▶ ACTIVITY
Reproduce verbatim the passage of the quantum dot discussion starting at "I knew that" and ending at "they'd look green.".

----- SELECTED EXTRACT

I knew that you used them and was thinking of inquiring of you what the design/Fab process is like. These creatures are new to me, shoot I'm actually from the tube era (but I outgrew them)...
Rick
Heck, I'm just going by what the guy said to me below, you know, about the 655 bottle being opaque...
OK.
But even though I've finished the paper, I still don't understand even though i is now an exspurt...
Why would a jar of 655 dots be opaque? It seems to me that if they were excited they'd be red, if they were absorbing red they'd look green.
Maybe I should stick to parts potted in epoxy...
Rick
Not sure I understand your question. If the bottle were red wouldn't that be opaque?
"If the bottle were red wouldn't that be opaque?"
I think opaqueness is more of a passive quality!
Rick
Looks opaque to me.
The fabrication that we supported were done a relatively small scale; however at 8-12 nanometers in diameter, the dots themselves were even smaller. The 'bluer' the emission the smaller the diameter. To excite the dots,you need a light that is 'bluer' than the dot's emission. A Red(~600nM)Laser could not excite a 525 nM emitting Q-dot(r); however a Violet (405nM)laser could excite all the colors that we produced.
The 'tuning' of the color was actually a function of the time that the reaction was allowed to run - the 525nM dots 'nucleated' in under 30 seconds, and the 655 dots took ~10 minutes. Most of the visible spectra could be synthesized from Cadmium-Selanide materials, and we added tellurium to go into the infrared. We allso added a Zinc-Sulfide outer layer to 'passivate' the structure - making it more stable, and less prone to oxidization. These materials up to this point in the fabrication we Hydrophobic.
There are other metals in this region of the periodic table that theoretically should/could work; however there were a number of practical constraints. Most of the impediments came from what we called 'Lattice Miss-Match' where the structure of the atoms in the 'core' of the dot would not always form spheres, and did not provide a surface for the passivation layer to bond to the entire surface. The other issue that came up was the toxicity of the metals and the formats that the metals were available in(metal salts, and pyrophoric versions- diethylzinc...).

----------
----- GIVEN DATA

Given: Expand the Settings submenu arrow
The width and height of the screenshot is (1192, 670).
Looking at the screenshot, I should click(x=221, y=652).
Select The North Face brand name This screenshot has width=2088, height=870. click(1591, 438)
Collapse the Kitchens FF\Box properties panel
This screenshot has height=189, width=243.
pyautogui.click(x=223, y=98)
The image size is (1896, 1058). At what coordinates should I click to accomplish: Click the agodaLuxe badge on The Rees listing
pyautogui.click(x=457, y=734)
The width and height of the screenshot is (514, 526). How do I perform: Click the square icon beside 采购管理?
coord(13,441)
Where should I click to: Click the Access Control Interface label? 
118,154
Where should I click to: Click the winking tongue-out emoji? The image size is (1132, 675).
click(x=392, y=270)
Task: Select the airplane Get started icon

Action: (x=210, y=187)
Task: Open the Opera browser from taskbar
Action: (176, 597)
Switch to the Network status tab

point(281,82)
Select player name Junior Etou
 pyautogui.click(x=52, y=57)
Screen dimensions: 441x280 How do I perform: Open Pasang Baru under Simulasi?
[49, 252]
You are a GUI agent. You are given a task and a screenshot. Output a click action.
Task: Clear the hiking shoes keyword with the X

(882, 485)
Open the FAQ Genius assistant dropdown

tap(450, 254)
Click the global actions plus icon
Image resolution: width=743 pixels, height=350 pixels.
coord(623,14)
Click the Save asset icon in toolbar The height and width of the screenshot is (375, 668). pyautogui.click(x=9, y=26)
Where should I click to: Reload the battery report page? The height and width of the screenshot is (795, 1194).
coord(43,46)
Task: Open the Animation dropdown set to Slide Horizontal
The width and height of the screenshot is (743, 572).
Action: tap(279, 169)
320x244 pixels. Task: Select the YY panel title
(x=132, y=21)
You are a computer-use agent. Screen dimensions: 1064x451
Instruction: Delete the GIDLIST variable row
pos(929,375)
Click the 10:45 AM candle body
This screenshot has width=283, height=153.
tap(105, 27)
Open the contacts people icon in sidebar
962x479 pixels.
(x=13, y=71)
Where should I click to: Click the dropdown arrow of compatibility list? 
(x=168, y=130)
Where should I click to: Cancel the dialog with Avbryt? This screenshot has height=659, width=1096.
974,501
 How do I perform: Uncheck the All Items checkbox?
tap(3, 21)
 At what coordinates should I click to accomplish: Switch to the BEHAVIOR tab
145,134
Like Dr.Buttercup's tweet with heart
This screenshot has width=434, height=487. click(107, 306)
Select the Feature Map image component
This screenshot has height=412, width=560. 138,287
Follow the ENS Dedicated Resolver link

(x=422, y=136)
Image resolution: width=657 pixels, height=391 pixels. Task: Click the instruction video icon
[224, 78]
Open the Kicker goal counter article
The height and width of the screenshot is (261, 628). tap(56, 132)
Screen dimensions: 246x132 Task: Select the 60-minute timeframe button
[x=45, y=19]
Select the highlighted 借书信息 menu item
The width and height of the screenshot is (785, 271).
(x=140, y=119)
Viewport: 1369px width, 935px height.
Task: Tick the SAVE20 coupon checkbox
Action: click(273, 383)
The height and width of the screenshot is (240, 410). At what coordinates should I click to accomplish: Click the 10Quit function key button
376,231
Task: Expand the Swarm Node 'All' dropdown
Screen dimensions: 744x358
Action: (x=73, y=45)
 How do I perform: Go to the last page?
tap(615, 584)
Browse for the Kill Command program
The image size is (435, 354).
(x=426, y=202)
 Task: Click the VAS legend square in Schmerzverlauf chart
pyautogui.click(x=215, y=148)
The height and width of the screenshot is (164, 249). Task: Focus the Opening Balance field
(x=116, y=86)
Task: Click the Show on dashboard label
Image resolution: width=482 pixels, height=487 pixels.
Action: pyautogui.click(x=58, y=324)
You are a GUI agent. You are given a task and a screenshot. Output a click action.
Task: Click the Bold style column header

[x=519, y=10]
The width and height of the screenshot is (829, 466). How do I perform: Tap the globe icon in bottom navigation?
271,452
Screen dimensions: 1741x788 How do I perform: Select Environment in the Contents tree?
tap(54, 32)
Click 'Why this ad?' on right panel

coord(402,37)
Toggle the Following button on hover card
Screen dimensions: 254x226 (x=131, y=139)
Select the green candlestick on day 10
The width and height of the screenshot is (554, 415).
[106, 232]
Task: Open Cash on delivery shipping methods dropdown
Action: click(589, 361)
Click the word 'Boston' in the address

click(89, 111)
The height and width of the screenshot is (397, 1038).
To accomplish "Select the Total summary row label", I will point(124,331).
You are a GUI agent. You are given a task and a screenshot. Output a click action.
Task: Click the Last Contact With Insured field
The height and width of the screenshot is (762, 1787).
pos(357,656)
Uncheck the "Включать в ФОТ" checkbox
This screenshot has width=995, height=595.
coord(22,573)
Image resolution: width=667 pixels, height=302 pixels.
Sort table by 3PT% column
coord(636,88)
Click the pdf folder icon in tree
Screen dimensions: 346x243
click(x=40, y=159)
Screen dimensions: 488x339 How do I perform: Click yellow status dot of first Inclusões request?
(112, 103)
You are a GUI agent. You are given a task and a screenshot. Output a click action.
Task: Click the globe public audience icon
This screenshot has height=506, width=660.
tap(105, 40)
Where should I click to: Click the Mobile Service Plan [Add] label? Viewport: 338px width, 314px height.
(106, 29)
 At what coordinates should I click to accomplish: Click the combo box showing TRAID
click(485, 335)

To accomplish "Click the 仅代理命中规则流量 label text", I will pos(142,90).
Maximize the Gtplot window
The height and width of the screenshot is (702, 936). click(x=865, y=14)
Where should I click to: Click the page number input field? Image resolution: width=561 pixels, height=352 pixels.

----------

▶ EXPECTED ANSWER
I knew that you used them and was thinking of inquiring of you what the design/Fab process is like. These creatures are new to me, shoot I'm actually from the tube era (but I outgrew them)...
Rick
Heck, I'm just going by what the guy said to me below, you know, about the 655 bottle being opaque...
OK.
But even though I've finished the paper, I still don't understand even though i is now an exspurt...
Why would a jar of 655 dots be opaque? It seems to me that if they were excited they'd be red, if they were absorbing red they'd look green.